思いついてやってみて敗れる

店のこと、頭の中では、何か良いアイデアが浮かばないかなあといつも考えています。音楽や読み物を創作する方々の気持ちがわかる気がします。浮かぶ時は浮かぶ。どれだけ考えても何もでてこないことも、あるある。

ひらめきは突然に、急速に想像が膨らみます。きっとこうなるはず、ああなるはず!と。そしてまずやってみます。やってみたら頭の中で描いたとおりにはならなくて、自分の想像力の足りなさにがっかりすることもよくあります。

リリアンで紙のお人形の帽子とマフラーを作ってみようと思い立ちました。頭の中では、かぎ針つきリリアンでは太い紐が編めて、ふっくらとした帽子ができるはず。Y字リリアンを細めの糸で編んだらマフラーになると思う。そして出勤してやってみたら、かぎ針つきリリアンでできる紐が思っていたより細かった。引き伸ばしてなんとか帽子に。Y字リリアンは糸が細いと網みたいになってなんだか変。そこから調整したり仕切り直したりして、結果としてはかわいいものができたのですが、もうちょっと、やらなくてもわかるようになれないものかなあと、思いと実際の乖離を嘆いていました。
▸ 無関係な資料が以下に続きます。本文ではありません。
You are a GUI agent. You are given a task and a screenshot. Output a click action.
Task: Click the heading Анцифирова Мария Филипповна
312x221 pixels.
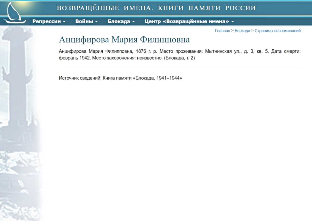pyautogui.click(x=124, y=40)
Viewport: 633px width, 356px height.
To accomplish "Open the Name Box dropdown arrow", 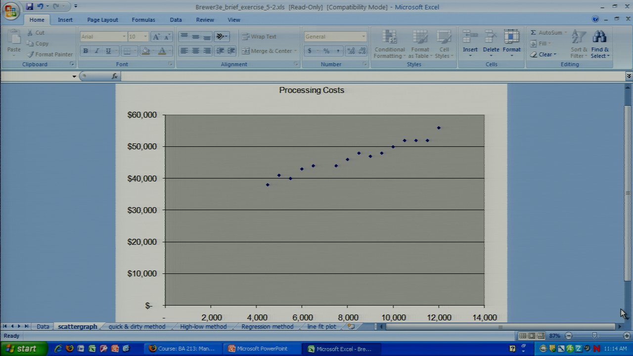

素晴らしいものを作り出しているクリエイターの方々は、才能があって、ポンポン新しいアイデアが湧き、迷いなくどんどん形になっていくのだろうなと思っていました。しかし、一連の試行を経て、もしや、プロの方にもたくさんの思いつきと試行錯誤ののち、形にならなかったものも案外多いのかもしれない?と思い当たりました。そういえば、先日の山脇百合子さんの仕事部屋でも、どうしてこれがボツなの?と不思議になるような、ご本人には納得のいかなかった試作がたくさんあったことを思い出しました。それを思い出してちょっと安心しました。これからも、やってみましょう。失敗しましょう。